Venice 2011. Art Is Terror from Any Other Angle

A magic mirror reveals art and terror in London's National Gallery.
Daniel Kasman
Black Mirror at the National Gallery

My natural predilection for optical tomfoolery and ominously hulking machinery in cinema may unduly bias me toward’s Mark Lewis’ short film Black Mirror at the National Gallery, but what can I say, it tricks the eye and looms with techno-cultural foreboding.  A bizarre, mostly-obscured composition begins the film, with a small art work tinily peaking out of the corner of the screen, and as the digital camera tracks back—which is all it will do for the next unbroken eight minutes—the black mass is revealed to be a huge, arm-like machine controlling the most magnificently lucid mirror I’ve ever seen, so lucid it could be a window to another world.

The camera shoots into the mirror, which is moved around by its robotic appendage so that paintings in the National Gallery in London that are not specifically in front of the camera—either off-screen behind the view point in a phantom space or awkwardly glimpsed at an angle from the side—are placed directly, falsely, in front of our vision.  Yet the camera never gets close enough to a painting for us to give it more than a passing glance–this isn’t about studying the art with impossible vision as much as it is about the optical contradictions, realities and illusions of the collage-like nature digital image, made up of pixels, images in images, like this mirror in a frame, and pictures in the mirror and outside it.  The screen is thus layered with unnatural spaces revealed, spaces filled with hints of deep culture, history and artistry, yet those spaces, seen through video, are as elusive as they were without the Mirror Overlord to guide our optical augmentation.

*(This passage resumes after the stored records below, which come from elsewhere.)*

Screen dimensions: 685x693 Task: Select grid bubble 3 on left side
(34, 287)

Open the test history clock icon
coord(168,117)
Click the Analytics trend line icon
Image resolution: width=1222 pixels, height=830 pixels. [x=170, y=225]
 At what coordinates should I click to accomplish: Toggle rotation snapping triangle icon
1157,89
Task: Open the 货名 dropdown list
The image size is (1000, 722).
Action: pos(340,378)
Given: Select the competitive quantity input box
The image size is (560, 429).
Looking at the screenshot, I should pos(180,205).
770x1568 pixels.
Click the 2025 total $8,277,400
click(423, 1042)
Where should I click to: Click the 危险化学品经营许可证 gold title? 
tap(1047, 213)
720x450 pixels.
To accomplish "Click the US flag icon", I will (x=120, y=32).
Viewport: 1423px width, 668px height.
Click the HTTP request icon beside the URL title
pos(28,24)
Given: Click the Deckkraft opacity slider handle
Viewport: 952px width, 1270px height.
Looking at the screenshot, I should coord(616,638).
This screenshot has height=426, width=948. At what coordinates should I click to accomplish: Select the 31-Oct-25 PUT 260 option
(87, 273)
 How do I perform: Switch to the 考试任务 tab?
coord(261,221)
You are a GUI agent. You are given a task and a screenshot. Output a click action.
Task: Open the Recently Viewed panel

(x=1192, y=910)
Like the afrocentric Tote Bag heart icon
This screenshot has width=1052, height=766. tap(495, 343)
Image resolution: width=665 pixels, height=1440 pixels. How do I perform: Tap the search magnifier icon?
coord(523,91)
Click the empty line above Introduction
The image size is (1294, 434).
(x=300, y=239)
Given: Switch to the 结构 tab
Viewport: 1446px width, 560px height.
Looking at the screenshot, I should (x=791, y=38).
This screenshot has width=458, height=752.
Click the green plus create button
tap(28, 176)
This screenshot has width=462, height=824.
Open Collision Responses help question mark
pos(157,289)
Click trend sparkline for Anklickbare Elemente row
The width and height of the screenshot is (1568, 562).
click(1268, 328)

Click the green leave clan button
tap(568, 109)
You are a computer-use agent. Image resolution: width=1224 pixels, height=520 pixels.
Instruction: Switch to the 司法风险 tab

I fear there isn’t much structure to the movement of the camera or apparatus in the short, but the implications of eye-sight, machinery, digital and analog inputs and outputs were plenty to get my imagination, wonder and terror agitated—all the more so when the camera finally faces the mirror directly and we see no cameraman, no human at all, and realize we are watching the work of two machines, dancing on rails alone in a museum.